ObjectIDs are attributed automatically by the engine, you don’t need to declare your own!
As the guide you linked shows in its example, you just need to give them a common attribute to filter on, like book_id in the example records. If you want to retrieve them in order, you can add an order attribute like show in the example: this will let you retrieve all records for book_id=42 sorted by ascending order, after which you can perform the update.

Regarding your other question, the 10KB limit is on every record. This limit is a tradeoff to ensure the performance of your search interface :slight_smile:

Let me know if you have more questions!

Hi, @pln

Thank you for the response!

Can you enlighten me as to how do I partially update a record without me knowing the object ID? Also, as per the example given in the tutorial, does it mean splitting the blurbs will result in multiple/redundant algolia records? So basically, my supposed objectID, which is the showId, will be used for update appear in multiple records.

Also currently I decided to use the showId as objectId, so I only have 1 record for each show, what I did in the blurb is an array of string. My question is, will splitting each blurb as an array for the same record will improve my search performance? If not, I may have to split this into multiple records and proceed with my first scenario.

Thank you very much!

Hey, you’re welcome!

How to partially update records

I would do it in two passes:

  • First, get the list of records for your objects (e.g. searching with book_id=42 to get all records related to that book)
  • Then, use partialUpdateObjects with each record’s objectID to update each one

Would splitting blurb improve search performance

As long as the record size stays almost the same, it won’t change the performance of the engine to have the blurb as a single string or as an array.

Hi, @pln !

Thank you very much once again for the response!

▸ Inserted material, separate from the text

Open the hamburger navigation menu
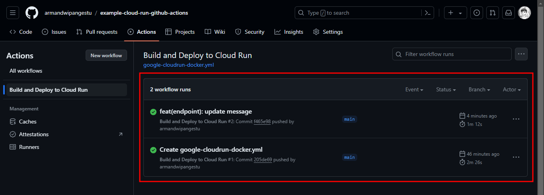Screen dimensions: 544x195 coord(13,13)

Also, I guess I have one last concern regarding this. If I were to separate my records for each blurb, for example, the blurb field was updated, and the number of records from the duplicate blurbs no longer equal the previous one, will it be a better idea to delete those with sample book_id=42 and insert the new record, or is there a better way to do it?

Thanks! I really appreciated your help!

Hi @markdaniel_tamayo, you’re welcome :slight_smile:

If you had 5 blurbs and now have 10, you have a choice between:

  • Deleting the former, then creating the latter: two simple api calls, 15 indexing operations
  • Updating the first 5, then creating the remaining 5: two api calls with some processing, 10 indexing operations

If you care more about the development time than the number of operations, it will be simpler for you to delete the old ones and recreate the blurbs altogether.

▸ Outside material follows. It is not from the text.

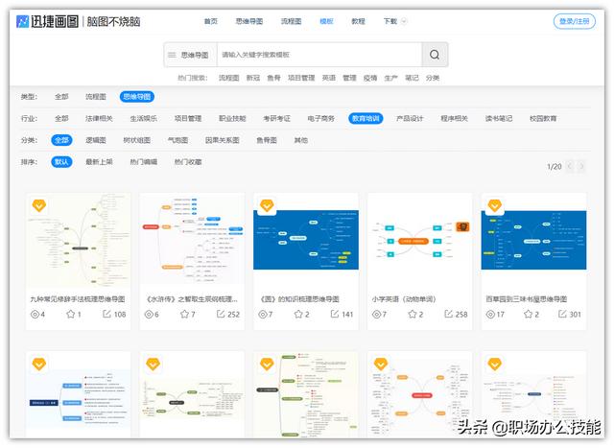Expand the 下载 menu arrow
Image resolution: width=614 pixels, height=448 pixels.
pos(405,21)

On the other hand, it might be worth the extra coding effort to save some indexing operations by updating the existing records instead of deleting and recreating them :wink:

Hi @pln!

Thanks! Just a follow-up question for your previous reply.

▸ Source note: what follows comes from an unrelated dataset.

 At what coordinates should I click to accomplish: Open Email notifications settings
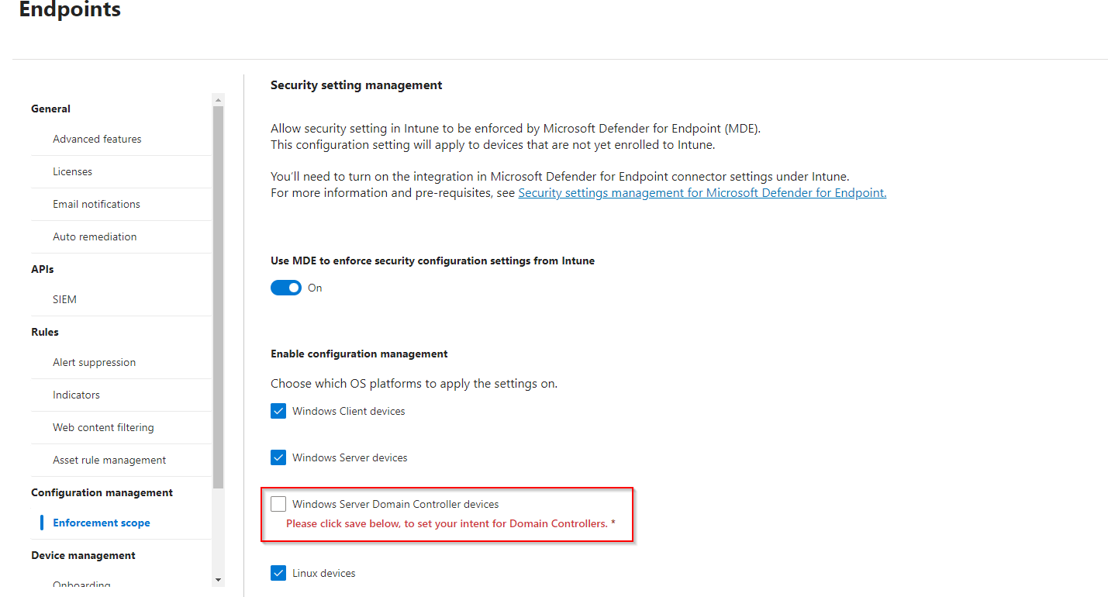point(96,204)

Will updating the first 5, and creating the remaining 5 work if as I said, all the blurbs are contained in one single book_id and all the records have unique objectID? From what I’m thinking now, I have to get first all the objectID’s based on the book_id, then formulate the logic from those? Though both will be applicable for the scenarios you’d given. Or is there a better way to do it?

Thank you Paul!

You’re welcome!

First, let me clear a misunderstanding: the objectID is an unique identifier of each record. You should never have the same objectID on several records (I think the engine would anyway prevent you to create a duplicated object, as creating a record with an existing objectID would overwrite the existing record). Feel free to read more about the objectID in our doc.

With that in mind, you cannot have all the records with an unique objectID. You can however give them a common identifier to find all the records holding a set of blurbs (the book_id in the example).

To update the blurbs for a given book, you would need to search with book_id=42 and a high enough value of hitsPerPage, which will return all records for the book 42.
Once you have this list, you would update the existing records (using their respective objectID) with their new blurb value; delete the remaining records if you have less new blurbs than old ones; or create the missing records if you have more new blurbs to add!

Hi @pln!

Thank you very much for this clarification, it is now clear how I’ll formulate my logic on updating the values of specific records in Algolia.

Also for the record, I may have not conveyed what I was referring to in my previous reply, I do not mean to duplicate the objectID’s in my several records, what I meant to say was select all objectID’s based on a specific book_id. However you still greatly explain what I should do in my index.

Thank you very much Paul! :raised_hands:

1 Like

Hi @markdaniel_tamayo, indeed I may have misunderstood this part!

Regardless, you’re welcome and let me know if you have other questions :slightly_smiling_face: